## Exercise goal
Filter the records down to the lines that hold the word "computer", and copy each of those lines.

## Material to process
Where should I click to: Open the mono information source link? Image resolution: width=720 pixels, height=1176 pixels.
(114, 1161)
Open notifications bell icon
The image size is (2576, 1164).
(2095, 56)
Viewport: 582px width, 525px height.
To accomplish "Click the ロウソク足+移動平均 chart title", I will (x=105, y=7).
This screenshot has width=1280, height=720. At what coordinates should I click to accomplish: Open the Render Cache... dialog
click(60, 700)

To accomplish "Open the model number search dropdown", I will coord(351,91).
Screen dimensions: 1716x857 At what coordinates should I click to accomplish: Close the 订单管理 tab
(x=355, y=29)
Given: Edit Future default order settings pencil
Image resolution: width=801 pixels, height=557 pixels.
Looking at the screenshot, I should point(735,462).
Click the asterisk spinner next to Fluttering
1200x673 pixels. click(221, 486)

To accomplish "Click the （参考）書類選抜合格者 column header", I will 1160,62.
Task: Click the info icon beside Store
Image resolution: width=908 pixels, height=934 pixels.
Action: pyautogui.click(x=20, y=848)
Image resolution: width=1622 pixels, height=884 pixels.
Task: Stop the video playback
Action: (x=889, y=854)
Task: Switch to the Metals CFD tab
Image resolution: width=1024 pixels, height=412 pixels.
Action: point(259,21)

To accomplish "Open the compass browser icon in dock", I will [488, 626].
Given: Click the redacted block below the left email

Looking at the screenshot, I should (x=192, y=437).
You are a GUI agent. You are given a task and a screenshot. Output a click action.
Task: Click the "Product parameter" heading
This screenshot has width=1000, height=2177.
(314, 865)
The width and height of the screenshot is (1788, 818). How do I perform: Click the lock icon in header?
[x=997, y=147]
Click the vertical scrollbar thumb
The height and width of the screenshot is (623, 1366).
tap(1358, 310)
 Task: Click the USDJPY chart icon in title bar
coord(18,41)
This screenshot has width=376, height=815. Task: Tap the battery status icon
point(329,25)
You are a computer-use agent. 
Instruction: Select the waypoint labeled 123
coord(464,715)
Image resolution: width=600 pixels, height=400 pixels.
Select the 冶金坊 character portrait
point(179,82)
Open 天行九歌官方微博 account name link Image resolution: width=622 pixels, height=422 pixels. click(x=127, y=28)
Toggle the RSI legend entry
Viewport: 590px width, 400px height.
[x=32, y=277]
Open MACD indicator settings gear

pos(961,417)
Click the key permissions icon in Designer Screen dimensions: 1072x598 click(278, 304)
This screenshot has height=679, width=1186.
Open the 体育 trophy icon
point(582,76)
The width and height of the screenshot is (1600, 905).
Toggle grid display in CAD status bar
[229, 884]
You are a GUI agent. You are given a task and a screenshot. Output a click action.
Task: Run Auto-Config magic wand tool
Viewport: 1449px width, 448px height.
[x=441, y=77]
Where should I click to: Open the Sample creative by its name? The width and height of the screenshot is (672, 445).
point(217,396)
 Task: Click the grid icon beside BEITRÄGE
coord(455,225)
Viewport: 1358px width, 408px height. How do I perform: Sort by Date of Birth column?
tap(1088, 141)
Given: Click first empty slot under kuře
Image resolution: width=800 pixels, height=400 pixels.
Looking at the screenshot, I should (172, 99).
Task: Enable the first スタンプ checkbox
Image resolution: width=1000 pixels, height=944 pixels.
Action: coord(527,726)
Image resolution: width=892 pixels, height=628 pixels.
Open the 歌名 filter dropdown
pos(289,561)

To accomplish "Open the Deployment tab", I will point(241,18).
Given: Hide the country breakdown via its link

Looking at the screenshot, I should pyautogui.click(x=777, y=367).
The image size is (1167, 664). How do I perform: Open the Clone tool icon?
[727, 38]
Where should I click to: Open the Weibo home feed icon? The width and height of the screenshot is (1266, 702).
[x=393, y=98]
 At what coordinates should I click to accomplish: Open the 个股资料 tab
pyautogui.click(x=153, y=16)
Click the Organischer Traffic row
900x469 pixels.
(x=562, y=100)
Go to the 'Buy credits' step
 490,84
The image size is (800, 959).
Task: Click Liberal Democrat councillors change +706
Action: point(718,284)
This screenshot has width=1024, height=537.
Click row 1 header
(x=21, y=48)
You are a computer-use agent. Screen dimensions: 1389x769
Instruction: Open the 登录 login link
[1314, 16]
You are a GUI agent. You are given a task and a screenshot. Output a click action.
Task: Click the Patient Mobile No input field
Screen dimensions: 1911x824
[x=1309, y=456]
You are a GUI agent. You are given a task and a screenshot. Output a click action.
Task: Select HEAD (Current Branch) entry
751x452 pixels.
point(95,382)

## Solution below
You are a computer-use agent. 
You are a computer-use agent. Screen dimensions: 1389x769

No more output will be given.